Wednesday, December 19, 2007

Yahoo/Google Revisited, Quick Valuation Update

We are in the middle of the great Information Revolution and some companies have to make sense out of all the data in the world and make it useful to the end user.

Google (GOOG) is an obvious play and so is Yahoo (YHOO).

GOOG is the one which is most likely a better investment.

GOOG has a forward PE of 32, 5 year growth rate of 34.4% for a Price to Earnings Growth Rate Ratio (PEG) of a very low 0.93 (under 1 is very cheap, over 2 is overvalued).

Ignore the actual price of the stock (GOOG is close to $700), and pay more attention to the other measures of valuation.

YHOO (Yahoo) has a forward PE of 42.63 and a 5 year estimate growth rate of 25.4% for a PEG of 1.70.

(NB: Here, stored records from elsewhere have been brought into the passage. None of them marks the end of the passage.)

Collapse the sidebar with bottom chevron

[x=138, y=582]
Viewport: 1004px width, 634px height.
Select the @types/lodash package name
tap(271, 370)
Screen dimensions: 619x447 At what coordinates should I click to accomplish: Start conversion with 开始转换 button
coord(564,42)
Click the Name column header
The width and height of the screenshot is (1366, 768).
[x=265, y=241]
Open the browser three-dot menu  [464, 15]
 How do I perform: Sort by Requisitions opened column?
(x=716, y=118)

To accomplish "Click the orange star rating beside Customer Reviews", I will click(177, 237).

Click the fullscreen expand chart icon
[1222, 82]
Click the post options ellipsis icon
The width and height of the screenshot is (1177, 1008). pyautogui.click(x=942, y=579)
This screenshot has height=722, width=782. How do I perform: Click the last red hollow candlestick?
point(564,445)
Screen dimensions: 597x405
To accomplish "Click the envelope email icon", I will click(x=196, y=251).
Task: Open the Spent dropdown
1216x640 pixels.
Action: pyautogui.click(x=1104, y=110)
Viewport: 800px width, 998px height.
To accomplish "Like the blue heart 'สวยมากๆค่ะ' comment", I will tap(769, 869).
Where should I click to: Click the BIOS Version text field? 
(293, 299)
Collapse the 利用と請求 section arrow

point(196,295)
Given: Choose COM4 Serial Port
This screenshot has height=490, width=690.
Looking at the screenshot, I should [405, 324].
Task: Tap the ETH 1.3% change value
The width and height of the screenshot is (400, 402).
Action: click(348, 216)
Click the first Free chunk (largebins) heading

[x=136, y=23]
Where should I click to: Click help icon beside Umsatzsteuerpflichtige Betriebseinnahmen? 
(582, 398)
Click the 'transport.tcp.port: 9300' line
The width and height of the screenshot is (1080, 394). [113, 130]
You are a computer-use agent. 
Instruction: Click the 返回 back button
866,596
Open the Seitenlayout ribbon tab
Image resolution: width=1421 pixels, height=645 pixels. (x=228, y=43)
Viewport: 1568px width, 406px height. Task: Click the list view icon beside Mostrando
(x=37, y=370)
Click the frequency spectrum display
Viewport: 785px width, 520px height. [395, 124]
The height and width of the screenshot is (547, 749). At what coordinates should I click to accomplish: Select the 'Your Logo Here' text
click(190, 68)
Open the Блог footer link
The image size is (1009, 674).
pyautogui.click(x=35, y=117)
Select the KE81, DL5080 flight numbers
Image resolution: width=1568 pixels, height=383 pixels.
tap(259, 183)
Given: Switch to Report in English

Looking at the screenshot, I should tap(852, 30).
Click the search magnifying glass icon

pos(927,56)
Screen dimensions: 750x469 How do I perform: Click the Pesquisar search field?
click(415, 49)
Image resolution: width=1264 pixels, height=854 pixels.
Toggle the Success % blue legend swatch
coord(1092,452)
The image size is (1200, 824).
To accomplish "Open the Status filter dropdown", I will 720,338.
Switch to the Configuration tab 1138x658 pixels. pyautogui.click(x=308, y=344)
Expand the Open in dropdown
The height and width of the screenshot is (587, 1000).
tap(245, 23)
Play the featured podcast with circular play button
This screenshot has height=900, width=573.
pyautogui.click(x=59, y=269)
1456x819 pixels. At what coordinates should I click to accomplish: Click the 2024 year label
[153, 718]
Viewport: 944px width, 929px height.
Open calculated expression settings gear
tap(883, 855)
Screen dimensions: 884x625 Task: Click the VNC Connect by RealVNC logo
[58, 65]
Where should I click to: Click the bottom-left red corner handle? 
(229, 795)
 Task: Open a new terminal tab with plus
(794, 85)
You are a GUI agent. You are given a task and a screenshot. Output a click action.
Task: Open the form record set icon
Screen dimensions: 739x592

The PEG of Yahoo (YHOO) is still under 2, but Google (GOOG) is still a great value and worth investing in.

2 comments:

Ed H said...

I bet you regret this observation on the future price of GOOG as it now sits at 500/share less than 2 months later. Perhaps viewing fundamentals is only half the story. If you had reviewed the technical analysis of GOOG you would not have been so optimistic. By the way the forward P/E is now 20. In addition the gross ecomonic indicators (fundamentals) are not in the market's favor.

techfarmer said...

Interesting point.

In this market, almost all stocks, including tech stocks have been hammered. GOOG is not completely immune to this.

I follow both technical and fundamental analysis but if you look at the valuation and long term trends and have a longer time horizon, GOOG would be one of those core tech holdings.